RC (private owner, 1961); addressed: “John Adams Esqr / Quincy. / Massachusetts.”; endorsed by TBA: “J Q Adams Esqr: / 25th: Feby 1804 / 10th: March Recd: / 13 acknd.” Some loss of text where the seal was removed.

1.

Not found.

2.

Enclosures not found.

3.

On 7 Feb. JQA was sworn in as a counselor of the U.S. Supreme Court, and on 16 Feb. he argued his first case, joining John Thomson Mason in representing Boston merchants Joseph Head and Jonathan Amory in the case of Head & Amory v. Providence Insurance Company, an appeal of a ruling by U.S. Circuit Court judges John Lowell and Benjamin Bourne (1755–1808). The case arose after Head & Amory insured cargo aboard the Spanish brig Nueva Empresa, then subsequently sent the Providence Insurance Company letters in order to cancel the insurance.

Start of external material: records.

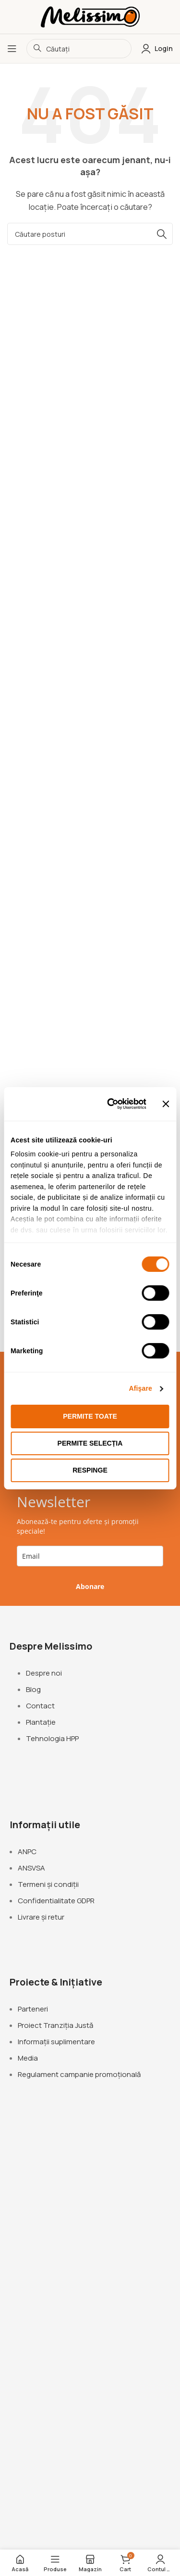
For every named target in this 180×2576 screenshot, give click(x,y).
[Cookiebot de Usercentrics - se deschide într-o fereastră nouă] (108, 1104)
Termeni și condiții (48, 1884)
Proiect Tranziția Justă (55, 2025)
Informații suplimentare (56, 2042)
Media (28, 2058)
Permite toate (90, 1416)
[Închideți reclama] (166, 1103)
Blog (33, 1689)
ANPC (27, 1851)
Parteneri (33, 2009)
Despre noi (44, 1673)
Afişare (140, 1388)
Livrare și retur (41, 1917)
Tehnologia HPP (52, 1738)
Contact (40, 1706)
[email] (90, 1556)
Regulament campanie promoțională (79, 2074)
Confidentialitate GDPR (56, 1901)
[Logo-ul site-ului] (90, 16)
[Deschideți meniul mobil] (12, 48)
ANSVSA (31, 1868)
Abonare (90, 1586)
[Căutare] (90, 234)
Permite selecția (90, 1443)
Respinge (90, 1470)
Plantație (41, 1722)
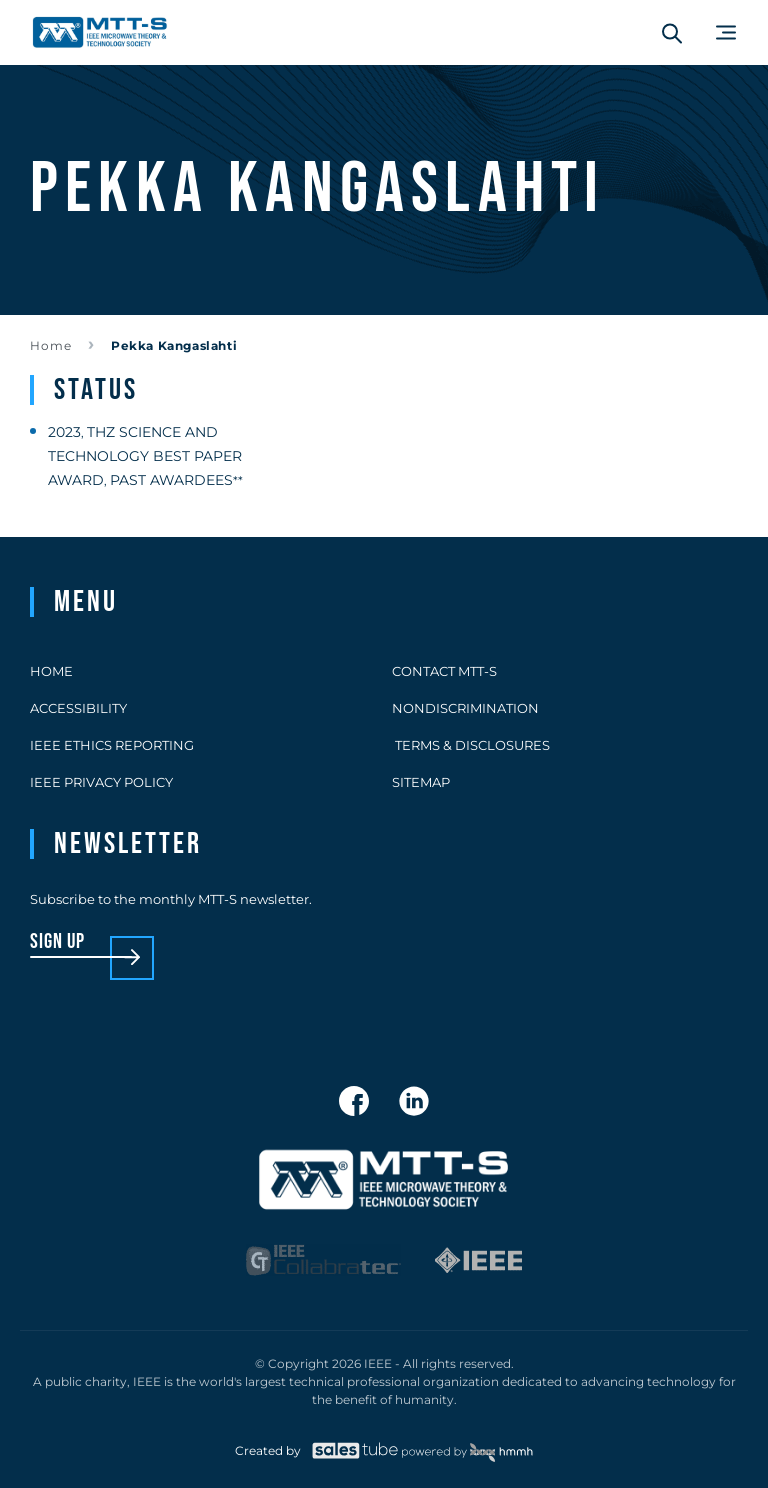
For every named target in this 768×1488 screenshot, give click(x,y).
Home (51, 345)
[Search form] (672, 33)
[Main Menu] (726, 32)
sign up (57, 942)
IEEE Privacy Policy (101, 782)
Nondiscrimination (465, 708)
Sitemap (421, 782)
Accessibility (78, 708)
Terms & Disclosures (471, 745)
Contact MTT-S (444, 671)
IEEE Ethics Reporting (112, 745)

While the cancellation was pending in Aug. 1800, the brig was captured by the British ship Pluto and condemned at St. John’s, Newfoundland. Head & Amory then attempted to claim $16,000, but the insurance company declared the policy canceled and refused to pay. JQA argued that mere correspondence did not constitute a cancellation and that his clients were entitled to payment “upon principles of law, of justice, of equity and of honour.” Furthermore, he claimed, if the justices accepted the arguments of opposition attorneys William Hunter (1774–1849) of Providence, R.I., and Luther Martin of Maryland, they must conclude that through “egregious mistake” or “dilatory proceedings” the insurance company failed to carry out the orders in the correspondence. Impressed by the work of the other lawyers, JQA noted, “I never have witness’d a collection of such powerful legal orators.” He also said that his dual duties were exhausting, writing that the work “almost overpowers me. I cannot stand it long.” On 25 Feb. 1804 the court overturned the lower court decision and ordered the insurance company to pay (D/JQA/27, 13, 17 Feb., APM Reel 30; Glen Atkinson and Stephen P. Paschall, Law and Economics from an 349 Evolutionary Perspective, Northampton, Mass., 2016, p. 56–57; Cranch, Reports of Cases in the Supreme Court , 2:128–129, 136, 141–142, 155; Joseph Breed Berry, History of the Diocese of Massachusetts, 1810–1872, Boston, 1959, p. 68; Charles Warren, A History of the American Bar, Boston, 1911, p. 261; Biog. Dir. Cong. ).

4.

JQA was not successful in his second case, Church v. Hubbart, failing to convince the Supreme Court to uphold an earlier U.S. Circuit Court decision by judges William Cushing and John Davis. The lower court ruled that JQA’s client, Boston insurance underwriter Tuthill Hubbart, did not have to pay John B. Church Jr., the supercargo for the brig Aurora, for cargo seized by Portuguese warships during a voyage to Brazil because Church had engaged in illicit trade as expressly prohibited by a clause in the insurance contract. On 29 Feb. and 1 March, JQA laid out circumstantial evidence against Church and claimed that the case had “all the material characteristics of a legal condemnation for illicit trade.” The Supreme Court ruled on 5 March that Hubbart failed to adequately document illegal activity and reversed the lower court ruling (Louis B. Sohn and others, eds., Cases and Materials on the Law of the Sea, 2d edn., Boston, 2014, p. 422–426; Cranch, Reports of Cases in the Supreme Court , 2:224–225; Hamilton, Papers , 25:481; JA, Legal Papers , 3:317; D/JQA/27, APM Reel 30).

5.

JQA in a letter to William Smith Shaw on 9 March (MHi:Misc. Bound Coll.) reported that the adjournment had been pushed back to 19 March. Congress remained in session until 27 March (U.S. Senate, Jour. , 8th Cong., 1st sess., p. 404).

6.

See JQA to TBA, 22 Jan., and note 2, above.